この衝撃的かつシンプルな表現は女流漫画家、岡崎京子が、彼女の代表作『pink』の後書きに綴ったものである。

果たして彼女は作品を通して何を伝えたかったのか、そして私達が何をすべきか、それがこのコメントから紐解くことが出来る

急だが皆さんは犬や猫の殺処分問題をご存じだろうか? この殺処分問題の大半の理由は、「思ったより飼うのが大変だった」という飼い主の、動物を飼うということに対するイメージの欠如である。

だがこの問題は飼い主達当事者の問題ではないと私は思う。

問題は物事の簡素化にある

簡素化というより純化という方が相応しいか。皆さんは犬や猫のTik TokやYouTubeをご覧になったことがあるだろうか。犬や猫を美しく可愛く、『簡素化』、『純化』した動画を。動物というのは勿論美しい。しかし飼うのは楽なことではない。だがTik TokやYouTubeの中ではその類の大切な情報が隠されている。動物を飼うというのはその全てを受け入れ愛すことであるはずなのに。

これは人間同士でも同じことが言える。分かりきったことではあるが、どんな友人であっても、私達は面と向かって人と会話すると苛立ったり、鬱陶しくなってしまうことがある。

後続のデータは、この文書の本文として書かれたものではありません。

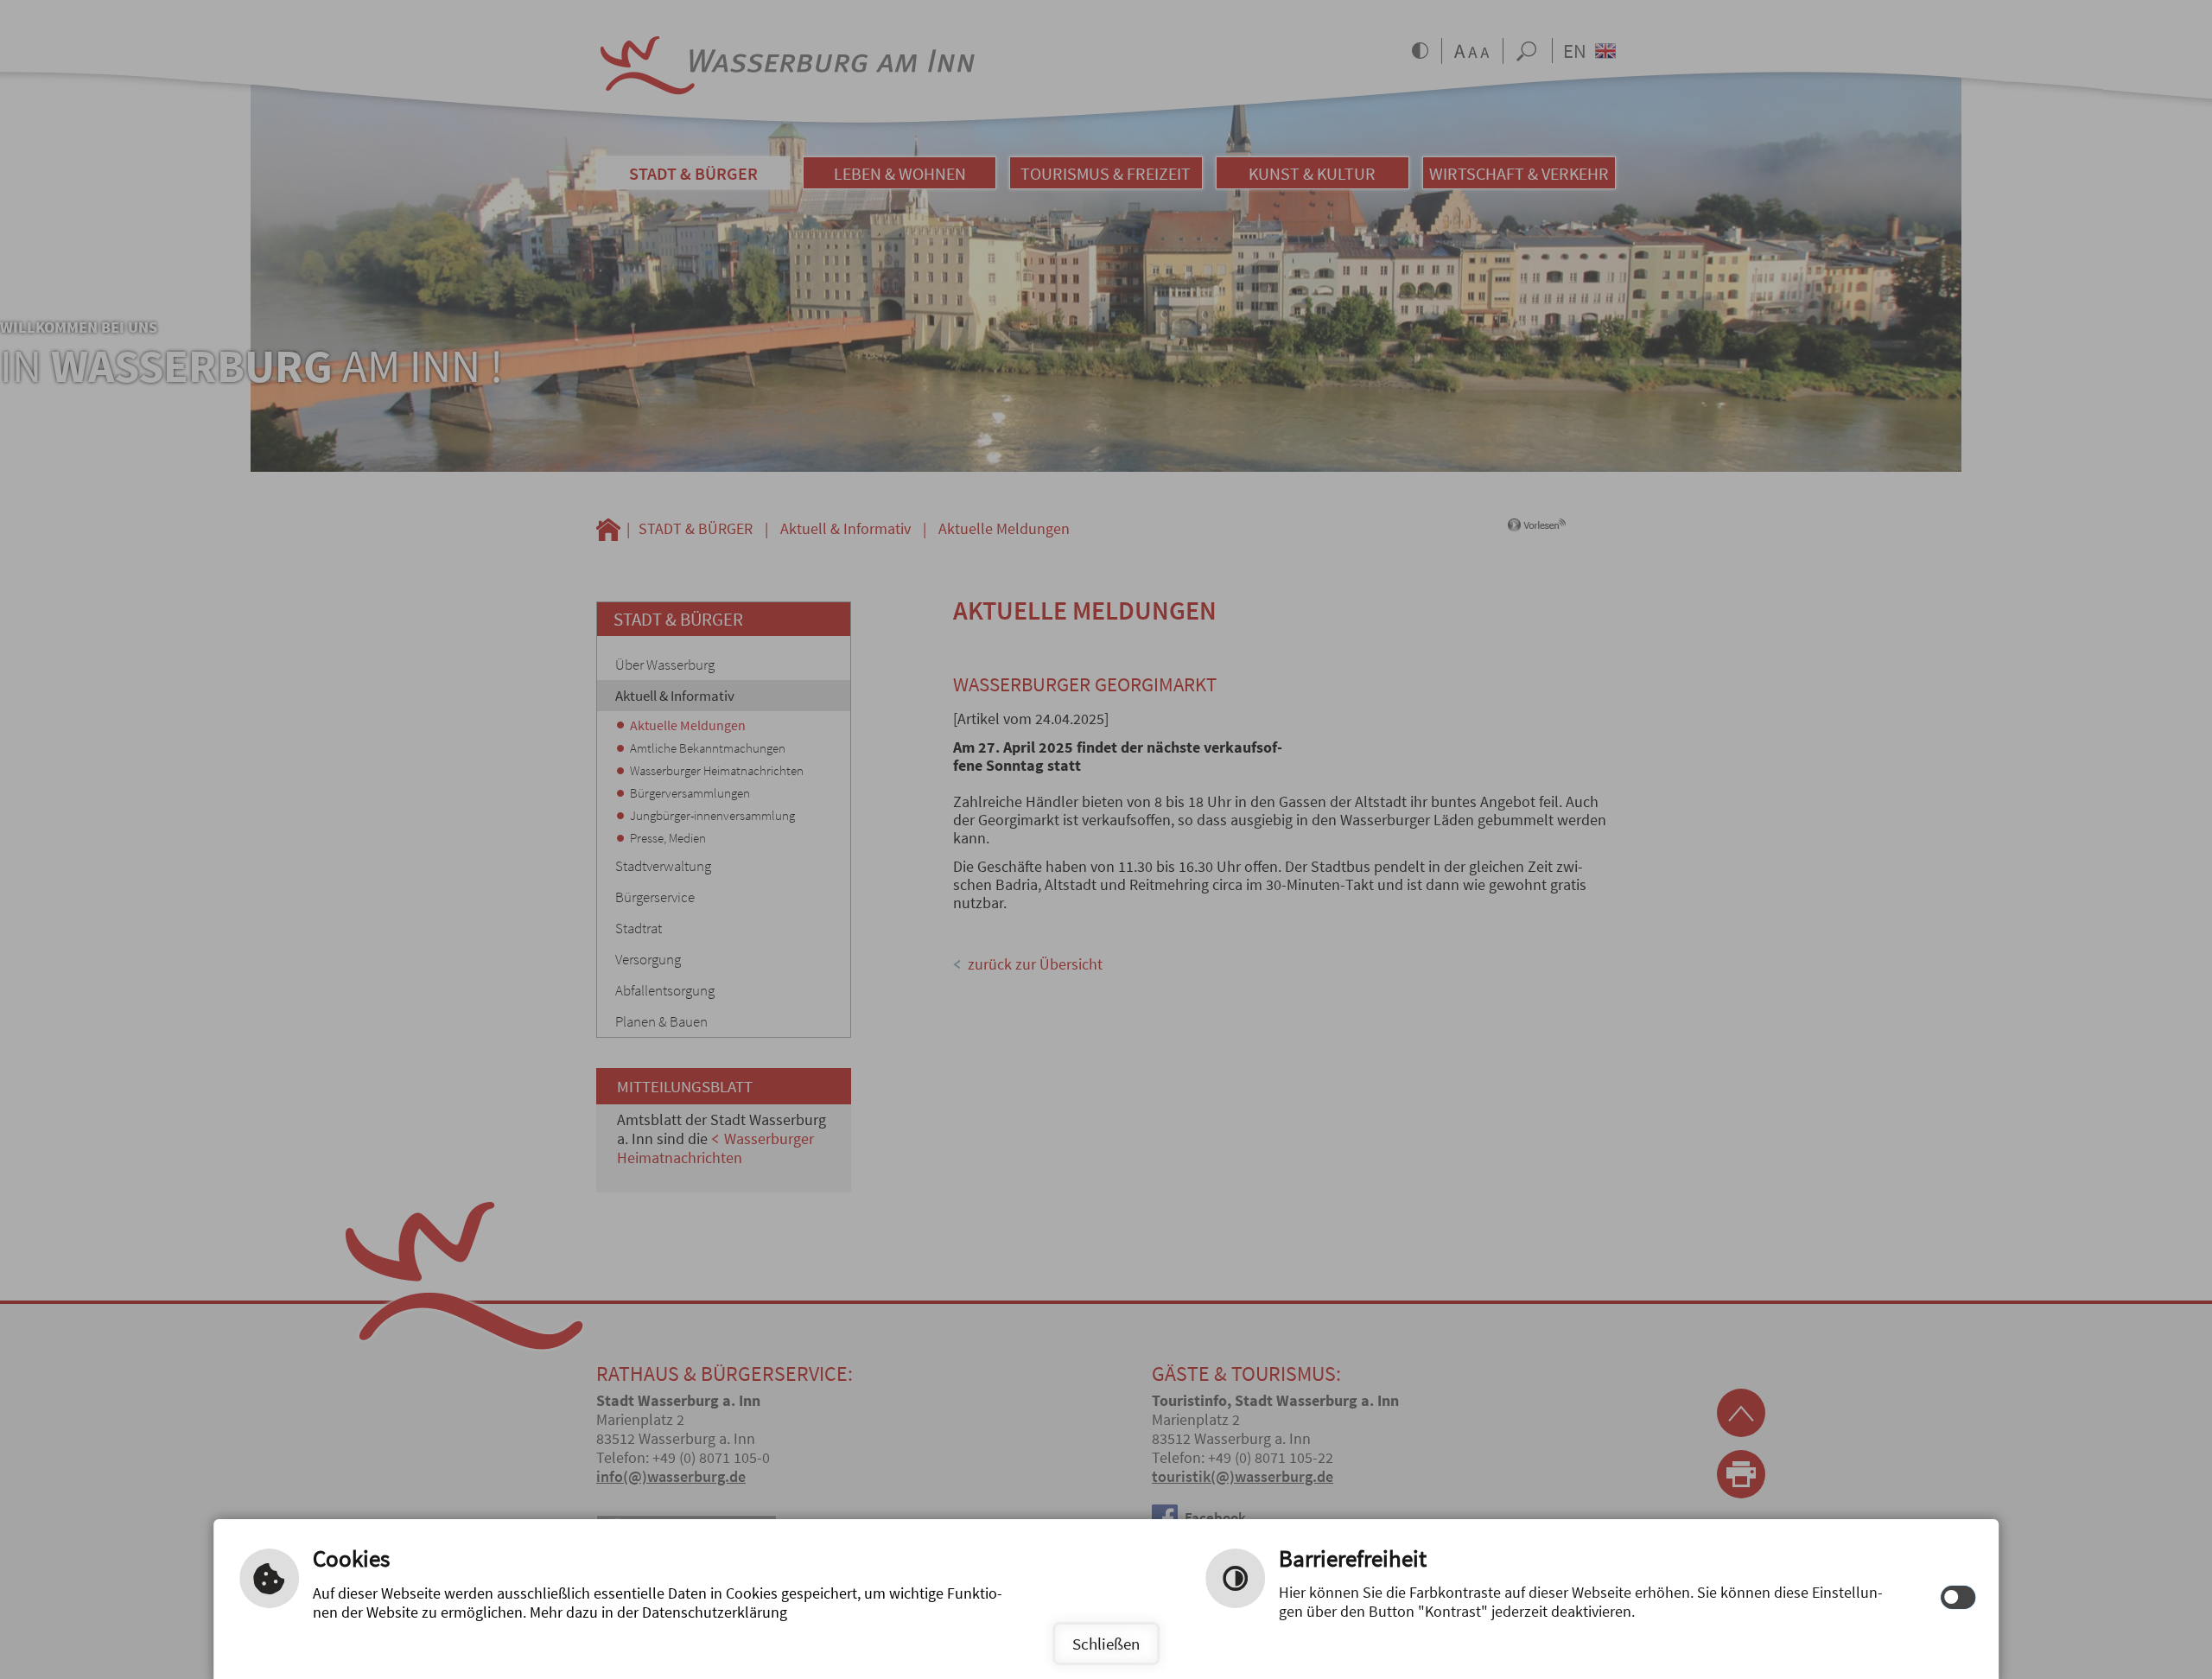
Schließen (1106, 1643)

だが今日、幸か不幸か私達はSNSにより、好きな時に好きな事を相手に伝えることが出来るようになってしまった。これも一種の物事の簡素化、純化である。このせいか人々は苦しみや悲しみという感情を著しく忌み嫌う。全て自らの感情の一部であるのに。

そして岡崎京子は、簡素化、純化された世の中の『愛』のイメージを中和するために、あの『劇薬』達を世に放ったのだろう。

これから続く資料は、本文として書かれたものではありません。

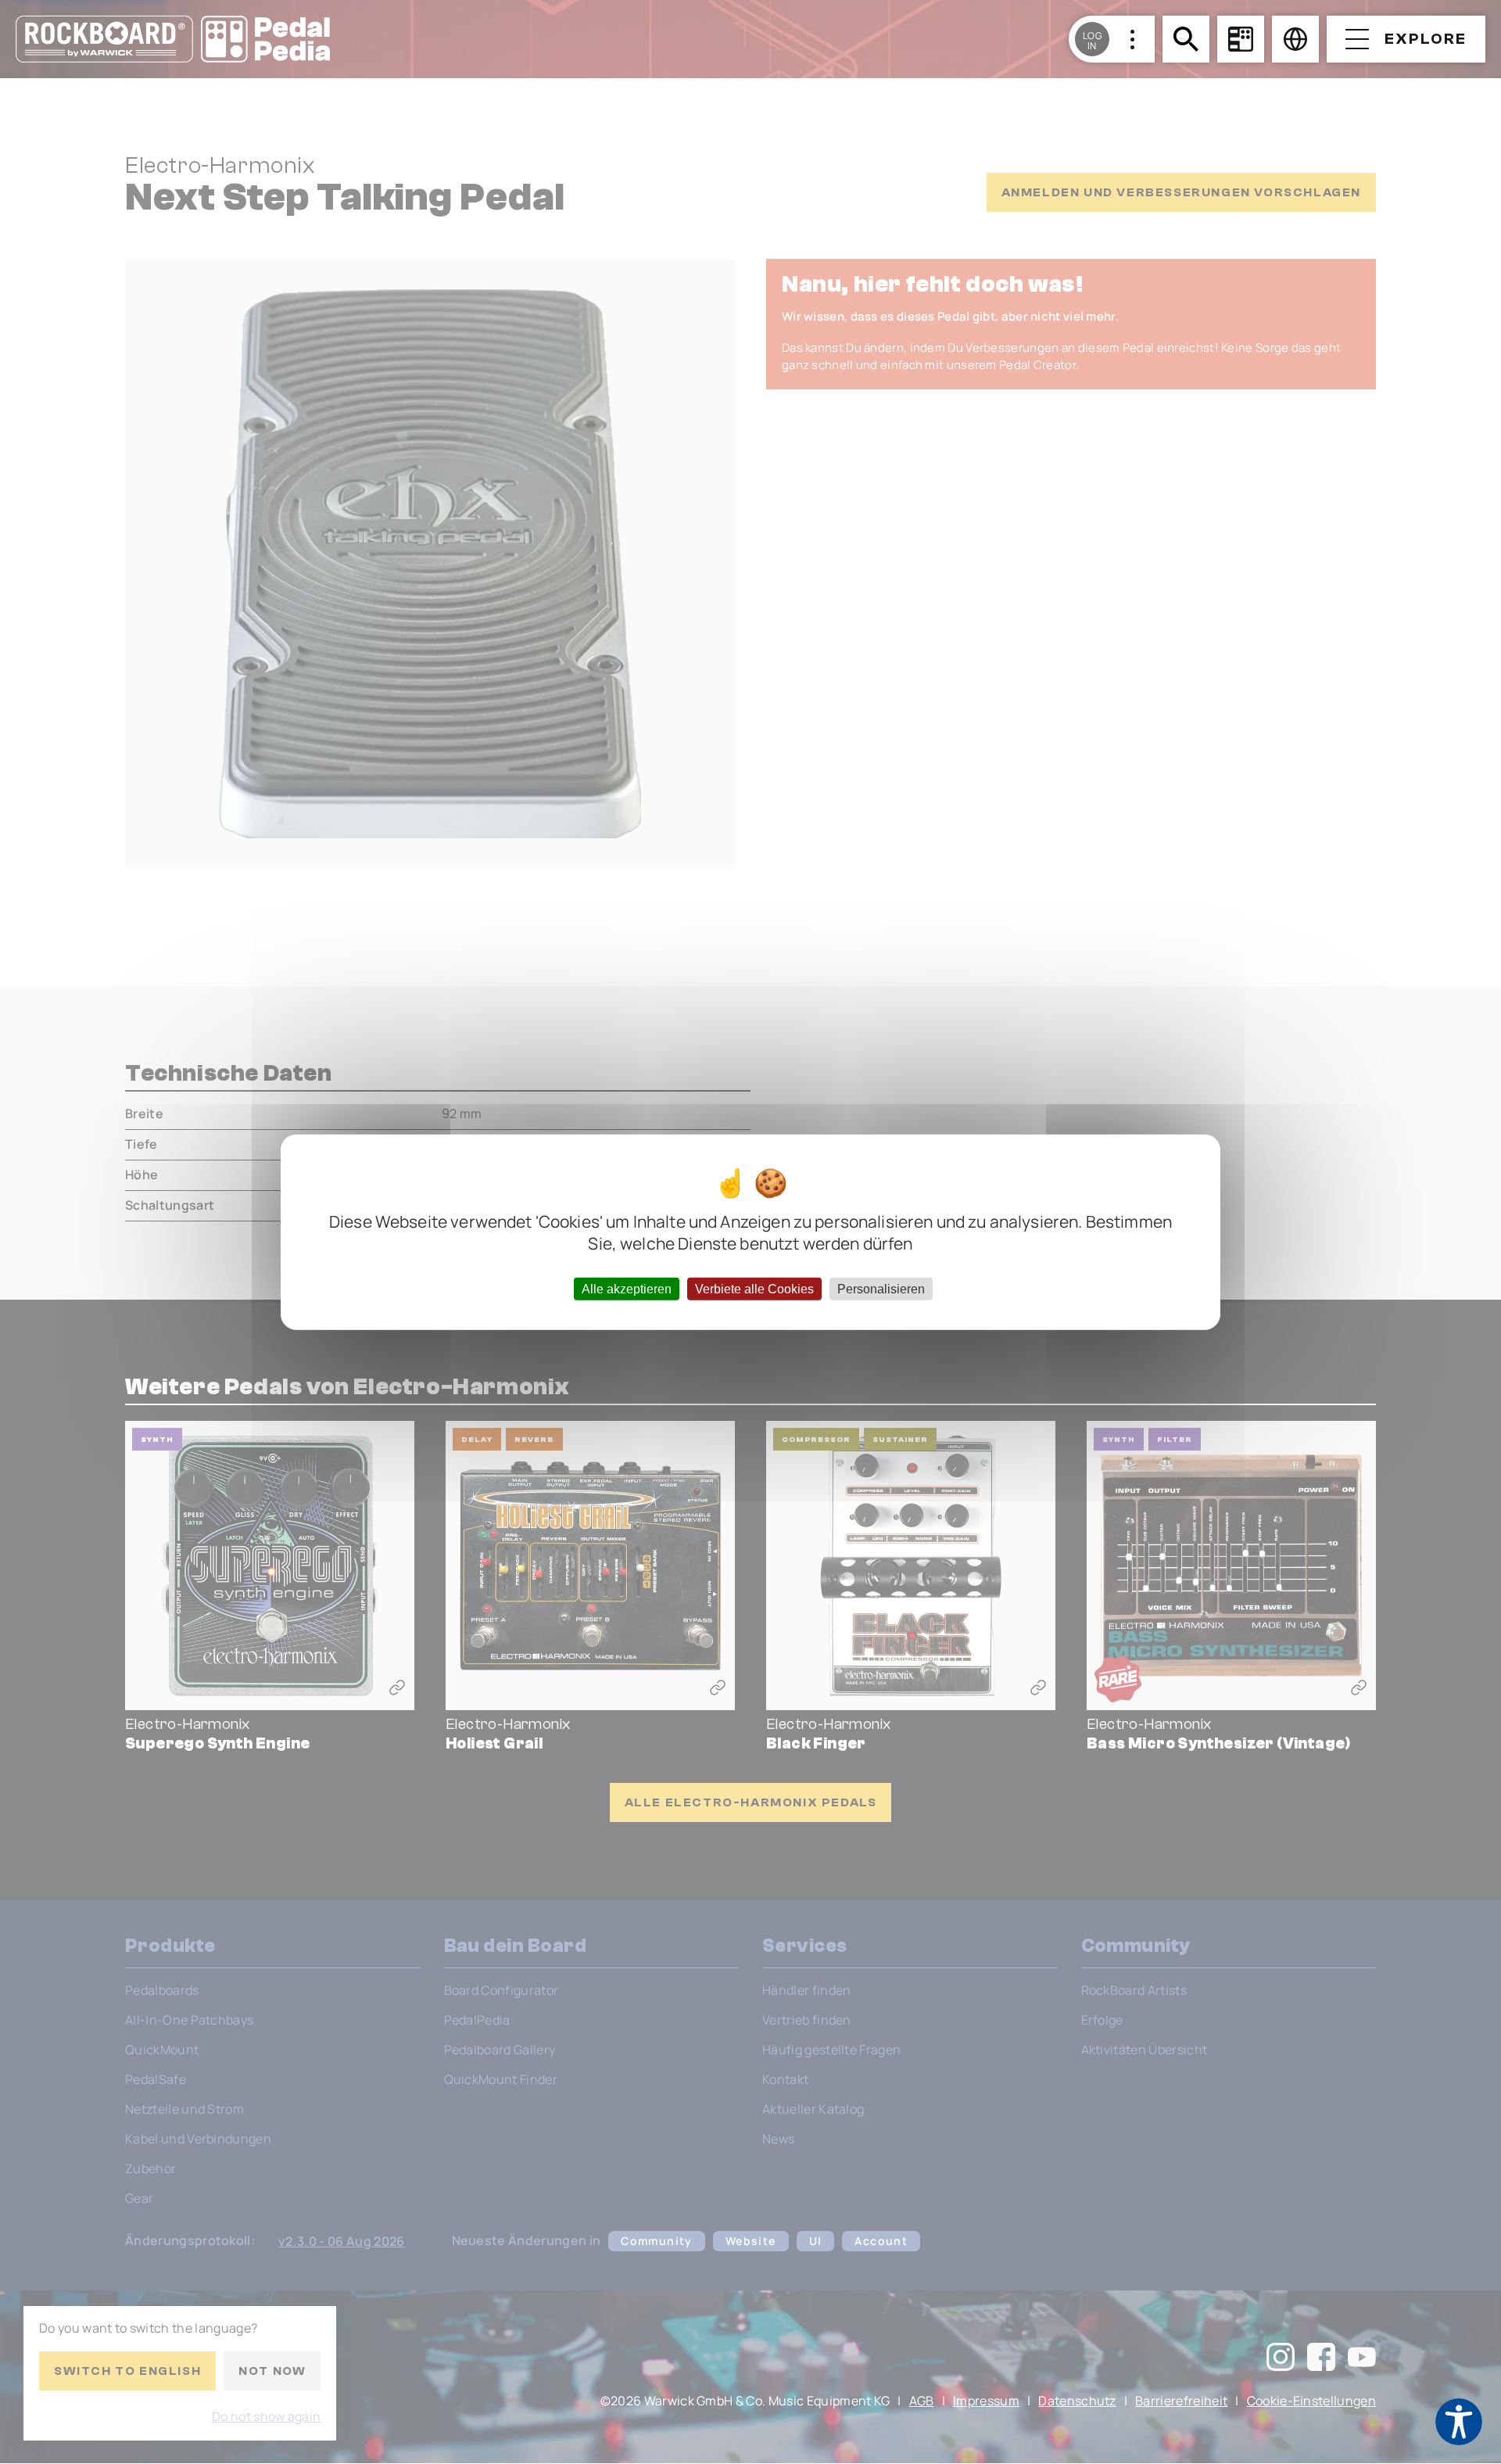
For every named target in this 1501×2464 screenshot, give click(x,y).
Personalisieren (881, 1289)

だか何故私たちは物事を簡素化してしまうのだろうか?正解は実にシンプルだ。物事は分かりやすく簡素化されたものの方が脳に優しく、楽できるから。それだけである。

では私達は物事の簡素化を防ぐためにはどうすればいいのだろうか。

岡崎京子は後書きに、こう書き加えている。

『でも水を恐れる子供も、何も恐れずざぶんとダイビングすれば、あら不思議、ちゃんと泳げるじゃない?めちゃくちゃなフォームでも』

私たちは物事の二面性を受け入れるしかないのだ。完全な善も完全な悪も存在しないのだから。切り捨てずに。楽せずに。全てじゃなくても出来る限り。多分

僕のヒーローも「恥ずかしい。それはカッコイイ」なんて歌っていたし。

まだ世の中捨てたもんじゃないと思いたい。